España tiene la suerte de estar en una posición privilegiada en este nuevo escenario. Somos el mayor productor de la Unión Europea y contamos con una geografía envidiable: 8.000 kilómetros de costa y ocho grandes ríos que albergan más de 5.200 instalaciones acuícolas. Pero más allá de las cifras, lo que realmente nos distingue es nuestro conocimiento. Tenemos más científicos e investigadores dedicados a este sector que cualquier otro país de Europa, lo que nos permite avanzar con rigor y seguridad.

El impacto ambiental de esta actividad no se puede pasar por alto. ¿Qué hay del agua que usa la acuicultura? Pues es de uso no consuntivo, que significa que nuestro modelo de acuicultura continental apenas consume agua; simplemente la toma prestada del río, la usa y la devuelve en condiciones muy parecidas. El pescado de acuicultura es, de hecho, uno de los alimentos con menor huella hídrica de todo nuestro sistema alimentario, animal y vegetal. ¿Y el consumo de otros recursos? A diferencia de las vacas o los cerdos, los peces son animales ectotermos; no gastan energía en calentarse a sí mismos ni en vencer la gravedad de la misma forma que un animal terrestre. Esto se traduce en que son increíblemente eficientes transformando su alimento en proteínas. En cifras: para producir un kilo de pescado de acuicultura española se necesitan entre 1,1 y 2 kilos de alimento, mientras que para un kilo de ternera pueden hacer falta hasta 10 kilos. Esta eficiencia tiene un impacto directo en el medio ambiente: la huella de carbono del pescado de acuicultura española es notablemente baja, situándose entre los 4 y los 5,5 kilos de dióxido de carbono por cada kilo de producto. Si lo comparamos con la carne de vacuno, que puede llegar a los 82 kilos, la diferencia se nos dibuja como algo abismal. 
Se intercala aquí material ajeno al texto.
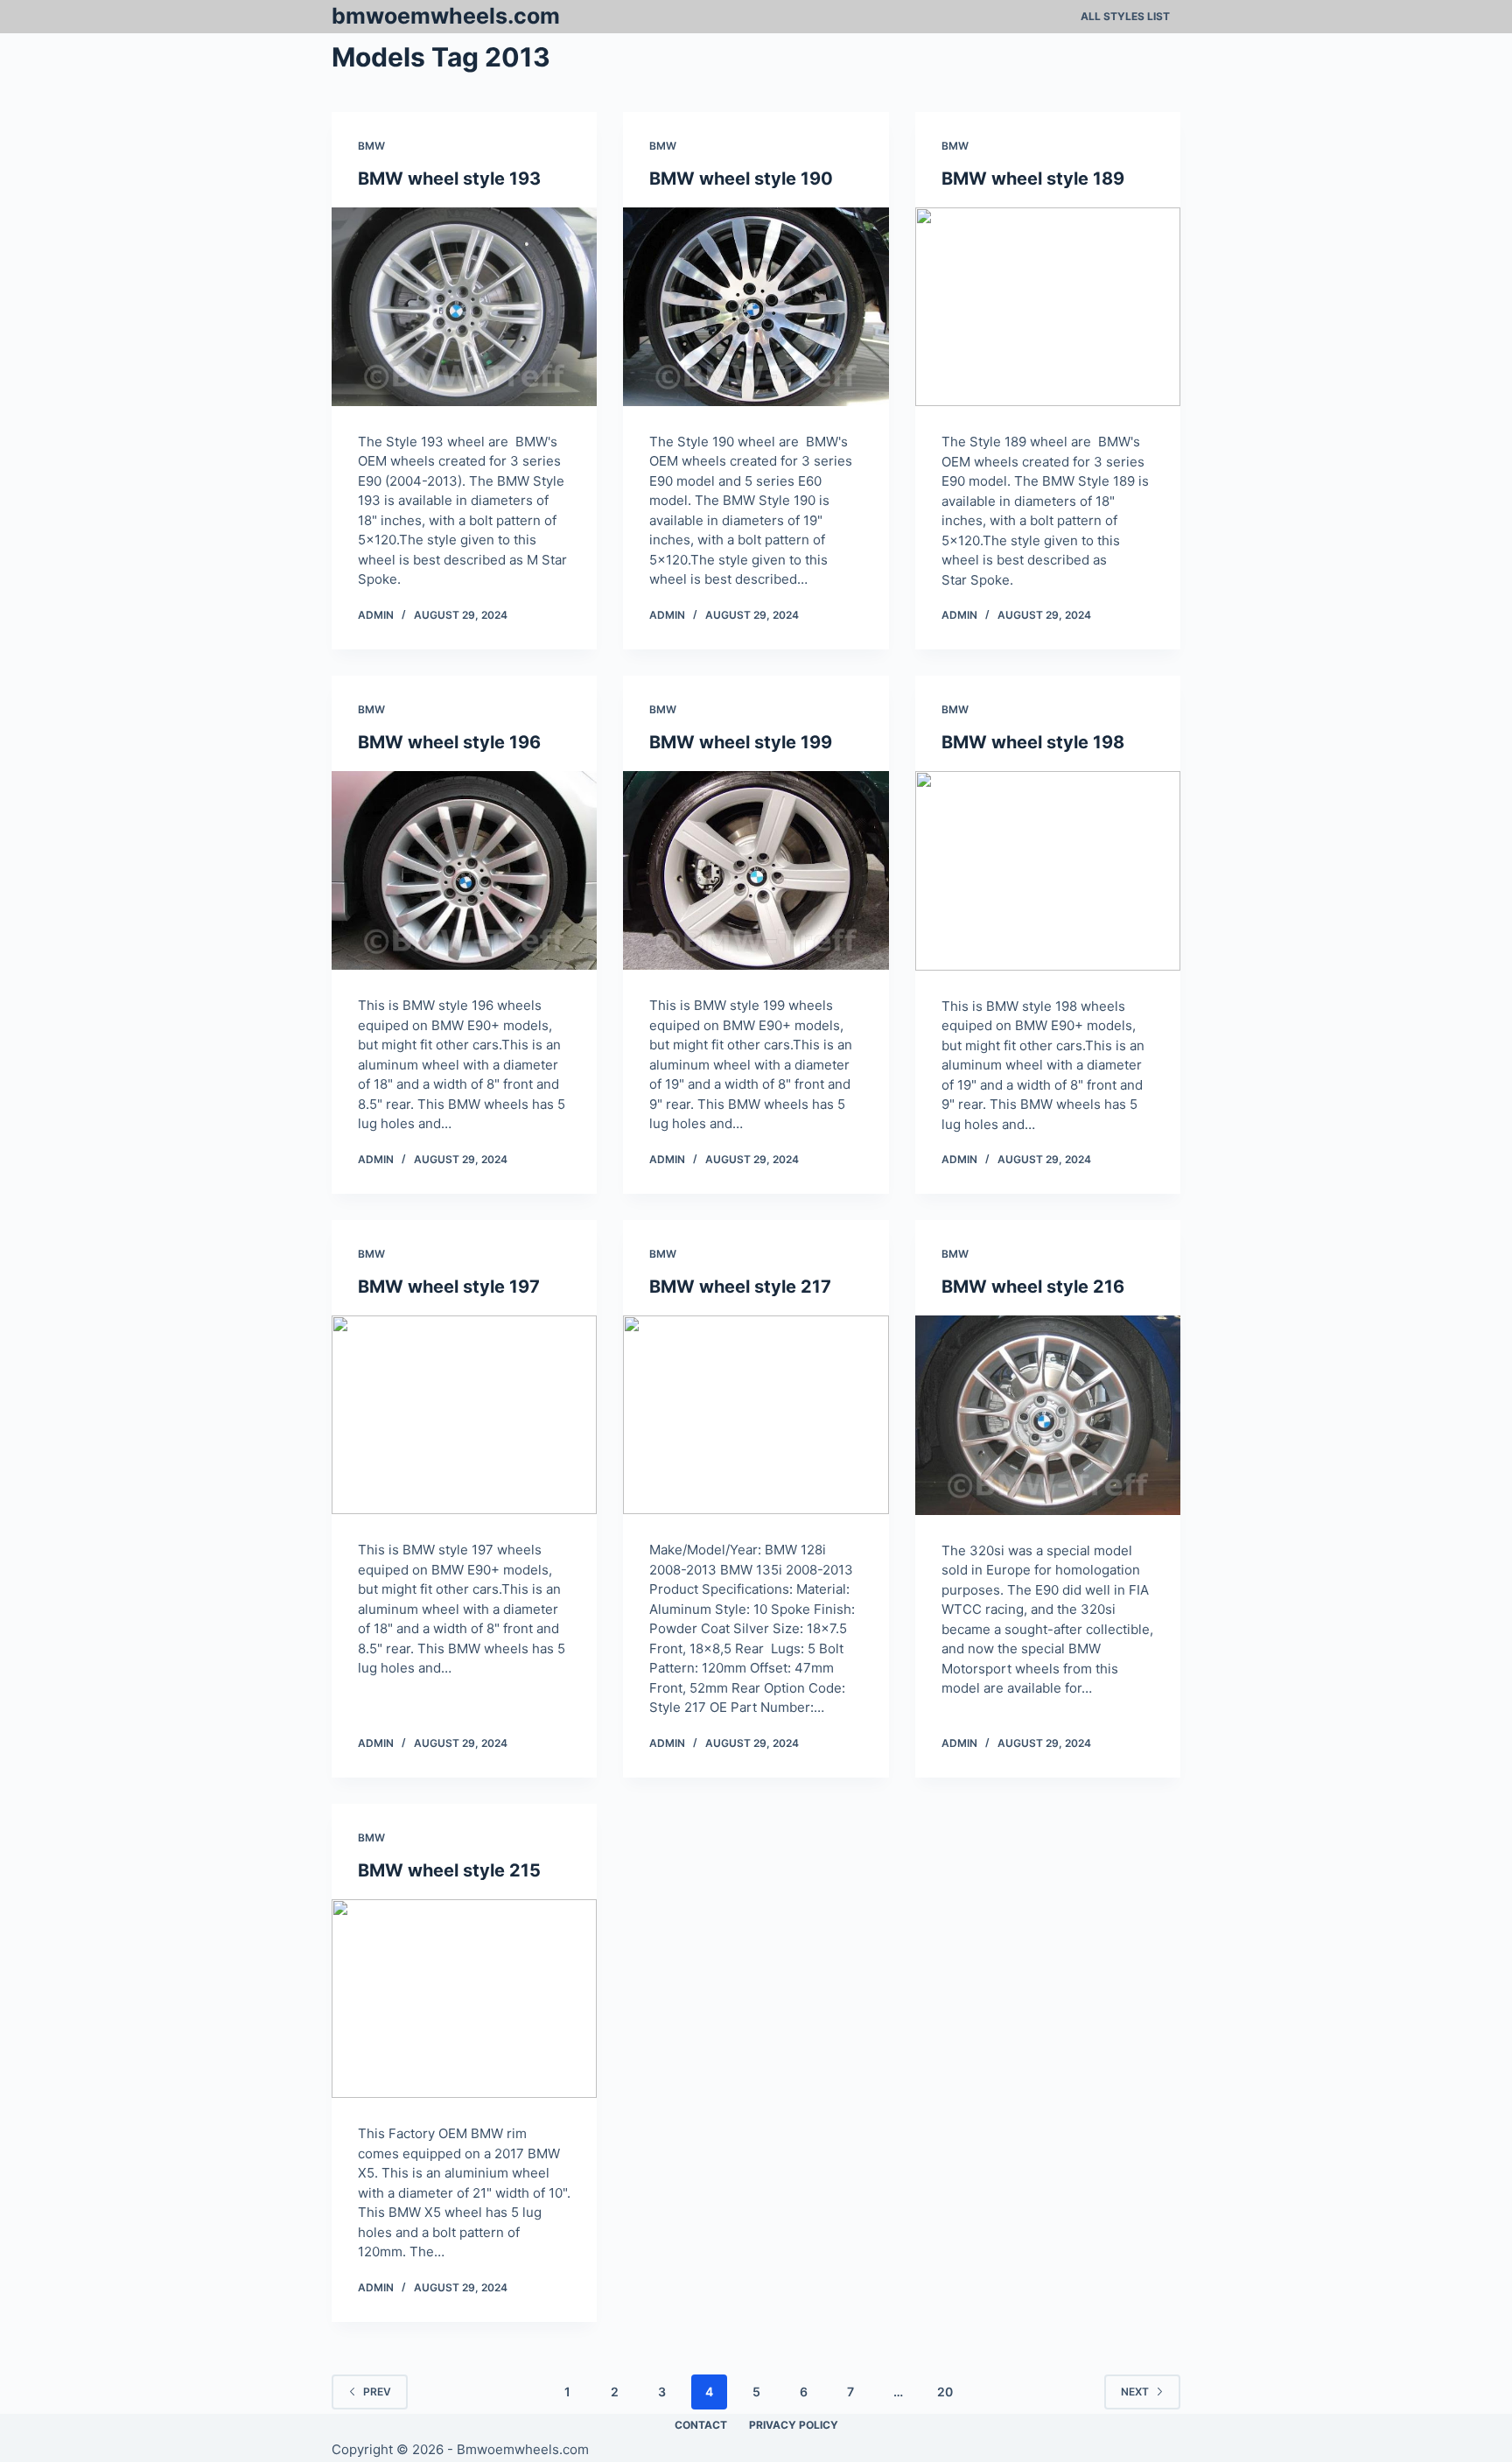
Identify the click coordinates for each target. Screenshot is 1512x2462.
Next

Un motor económico de pueblos y costas 

La acuicultura española no solo es una alternativa fundamental para asegurarnos un futuro alimentario, también es una actividad económica que puede revitalizar zonas rurales de España. Se estima que por cada puesto de trabajo directo que se genera en una instalación de acuicultura española, se crean hasta ocho empleos indirectos en la economía local. Es decir que no es solo una cuestión de cultivar pescado, sino de crear comunidad. En lugares donde la pesca tradicional o la agricultura han ido perdiendo peso, este sector ofrece una oportunidad real para que biólogos, técnicos, electricistas, fontaneros y operarios puedan desarrollar su vida profesional sin tener que abandonar su tierra, ayudando así a frenar la despoblación.

Sin embargo, en España vivimos una paradoja. Somos líderes en cultivo y formación, pero todavía importamos el 65% del pescado que comemos. A menudo, un pescado que viene de países con normas sanitarias y ambientales mucho más relajadas que las nuestras. Nuestra autosuficiencia alimentaria en este ámbito es de apenas el 35%.

Como cualquier forma de producción de alimentos, la acuicultura española tiene un impacto en la naturaleza. Y la sostenibilidad medioambiental no es una meta que ya se haya alcanzado sin esfuerzo, sino un camino que los profesionales del sector recorren cada día con determinación. La acuicultura en nuestro país cada vez invierte más en I+D para reducir la dependencia de actividades extractivas, mejorar la alimentación y la selección genética del cultivo y mitigar el impacto ambiental de la actividad. De hecho, el 87% de las empresas españolas del sector utiliza energía solar en sus instalaciones, y casi toda la producción cuenta con certificaciones ambientales independientes. 

Con todo, la acuicultura española se dibuja como una opción de futuro, se diría que un pilar fundamental de la dieta de las futuras generaciones, si queremos un sistema alimentario menos dependiente, más soberano y más respetuoso con el planeta. Es la garantía de que el pescado siga siendo accesible para todas las familias y no un artículo de lujo para unos pocos. Por eso, cuidar y apoyar este método de cultivo es una forma inteligente de cuidar lo que comeremos mañana.